→ Exercise
Of the records that follow, copy only the lines from the line containing "You are a computer-use agent. The width" to the line containing "has height=639, width=802.", both included, exactly as written.

→ Data listing
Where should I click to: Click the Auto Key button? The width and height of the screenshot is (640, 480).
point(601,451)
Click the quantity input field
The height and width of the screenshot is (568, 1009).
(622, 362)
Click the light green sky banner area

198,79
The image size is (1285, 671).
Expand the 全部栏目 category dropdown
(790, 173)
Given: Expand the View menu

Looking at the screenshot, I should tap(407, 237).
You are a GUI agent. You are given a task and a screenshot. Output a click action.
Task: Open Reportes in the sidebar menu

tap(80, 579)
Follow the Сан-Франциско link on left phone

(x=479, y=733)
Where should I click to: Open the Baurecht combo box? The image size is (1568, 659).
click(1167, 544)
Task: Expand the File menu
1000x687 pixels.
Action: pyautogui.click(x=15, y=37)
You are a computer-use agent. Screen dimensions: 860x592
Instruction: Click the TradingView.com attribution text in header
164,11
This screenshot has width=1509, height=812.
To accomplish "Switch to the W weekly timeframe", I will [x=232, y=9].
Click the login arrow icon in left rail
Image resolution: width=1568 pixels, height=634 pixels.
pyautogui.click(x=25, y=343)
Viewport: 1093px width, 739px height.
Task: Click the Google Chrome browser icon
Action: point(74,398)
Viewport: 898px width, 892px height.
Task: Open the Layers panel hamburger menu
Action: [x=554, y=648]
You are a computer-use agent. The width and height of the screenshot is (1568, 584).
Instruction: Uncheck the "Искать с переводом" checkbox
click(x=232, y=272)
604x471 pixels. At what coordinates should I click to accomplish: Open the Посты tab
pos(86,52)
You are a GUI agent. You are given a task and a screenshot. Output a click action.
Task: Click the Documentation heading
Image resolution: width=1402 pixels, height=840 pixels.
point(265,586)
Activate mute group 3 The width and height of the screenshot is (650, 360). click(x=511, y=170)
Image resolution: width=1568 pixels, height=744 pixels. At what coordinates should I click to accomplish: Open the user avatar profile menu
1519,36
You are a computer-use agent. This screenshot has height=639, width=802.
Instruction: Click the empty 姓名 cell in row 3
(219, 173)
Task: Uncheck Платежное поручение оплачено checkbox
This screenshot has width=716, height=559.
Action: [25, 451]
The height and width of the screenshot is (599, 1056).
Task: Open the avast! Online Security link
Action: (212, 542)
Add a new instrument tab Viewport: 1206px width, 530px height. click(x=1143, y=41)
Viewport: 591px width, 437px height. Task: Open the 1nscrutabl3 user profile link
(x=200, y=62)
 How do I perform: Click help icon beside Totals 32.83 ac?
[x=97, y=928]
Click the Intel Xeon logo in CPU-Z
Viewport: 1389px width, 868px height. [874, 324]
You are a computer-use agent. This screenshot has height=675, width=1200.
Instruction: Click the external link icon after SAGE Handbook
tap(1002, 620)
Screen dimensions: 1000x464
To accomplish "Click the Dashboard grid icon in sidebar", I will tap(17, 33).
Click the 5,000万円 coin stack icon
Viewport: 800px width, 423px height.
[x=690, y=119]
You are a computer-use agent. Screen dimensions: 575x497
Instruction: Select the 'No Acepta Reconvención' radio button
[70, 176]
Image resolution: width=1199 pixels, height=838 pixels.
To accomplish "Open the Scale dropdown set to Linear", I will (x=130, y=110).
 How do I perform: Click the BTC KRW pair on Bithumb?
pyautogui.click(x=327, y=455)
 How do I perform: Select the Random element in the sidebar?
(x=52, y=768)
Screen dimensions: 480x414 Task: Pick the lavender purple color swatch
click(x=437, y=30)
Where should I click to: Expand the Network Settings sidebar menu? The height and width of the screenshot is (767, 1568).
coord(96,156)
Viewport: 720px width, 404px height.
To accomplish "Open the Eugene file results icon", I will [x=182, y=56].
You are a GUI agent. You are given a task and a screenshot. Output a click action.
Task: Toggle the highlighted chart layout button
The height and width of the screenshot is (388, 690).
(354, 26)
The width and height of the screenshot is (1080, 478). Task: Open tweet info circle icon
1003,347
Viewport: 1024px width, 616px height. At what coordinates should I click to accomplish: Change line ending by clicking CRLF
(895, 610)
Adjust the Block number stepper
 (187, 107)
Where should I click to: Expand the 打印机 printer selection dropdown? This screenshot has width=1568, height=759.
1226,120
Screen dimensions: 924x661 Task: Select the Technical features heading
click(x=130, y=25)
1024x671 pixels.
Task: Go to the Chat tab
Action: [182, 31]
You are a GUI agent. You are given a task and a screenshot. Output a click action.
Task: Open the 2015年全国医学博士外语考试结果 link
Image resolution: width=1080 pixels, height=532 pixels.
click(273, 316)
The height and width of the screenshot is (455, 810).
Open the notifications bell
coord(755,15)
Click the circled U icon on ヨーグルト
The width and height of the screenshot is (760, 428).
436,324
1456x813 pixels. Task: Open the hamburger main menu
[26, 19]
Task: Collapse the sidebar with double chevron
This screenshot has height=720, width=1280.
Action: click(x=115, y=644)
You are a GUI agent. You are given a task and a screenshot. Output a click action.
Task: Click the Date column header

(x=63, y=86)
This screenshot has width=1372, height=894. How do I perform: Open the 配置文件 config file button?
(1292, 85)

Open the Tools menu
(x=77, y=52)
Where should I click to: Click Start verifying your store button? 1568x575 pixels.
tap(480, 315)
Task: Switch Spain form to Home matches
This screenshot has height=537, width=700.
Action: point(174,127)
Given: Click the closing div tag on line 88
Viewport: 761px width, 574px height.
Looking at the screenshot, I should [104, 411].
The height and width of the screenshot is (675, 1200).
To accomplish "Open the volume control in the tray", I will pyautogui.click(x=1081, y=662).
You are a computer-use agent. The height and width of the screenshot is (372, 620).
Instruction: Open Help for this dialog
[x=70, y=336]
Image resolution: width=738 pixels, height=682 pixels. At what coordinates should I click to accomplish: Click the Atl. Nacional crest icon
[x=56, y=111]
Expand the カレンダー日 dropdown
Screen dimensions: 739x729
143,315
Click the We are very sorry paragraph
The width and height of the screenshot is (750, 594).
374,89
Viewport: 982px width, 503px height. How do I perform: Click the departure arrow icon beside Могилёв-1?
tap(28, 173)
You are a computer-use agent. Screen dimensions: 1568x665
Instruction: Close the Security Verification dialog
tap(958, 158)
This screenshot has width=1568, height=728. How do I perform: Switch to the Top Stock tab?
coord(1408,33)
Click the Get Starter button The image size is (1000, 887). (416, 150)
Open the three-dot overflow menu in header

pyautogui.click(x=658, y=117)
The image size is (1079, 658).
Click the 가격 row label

→ Your response
You are a computer-use agent. The width and height of the screenshot is (1568, 584).
Instruction: Uncheck the "Искать с переводом" checkbox
click(x=232, y=272)
604x471 pixels. At what coordinates should I click to accomplish: Open the Посты tab
pos(86,52)
You are a GUI agent. You are given a task and a screenshot. Output a click action.
Task: Click the Documentation heading
Image resolution: width=1402 pixels, height=840 pixels.
point(265,586)
Activate mute group 3 The width and height of the screenshot is (650, 360). click(x=511, y=170)
Image resolution: width=1568 pixels, height=744 pixels. At what coordinates should I click to accomplish: Open the user avatar profile menu
1519,36
You are a computer-use agent. This screenshot has height=639, width=802.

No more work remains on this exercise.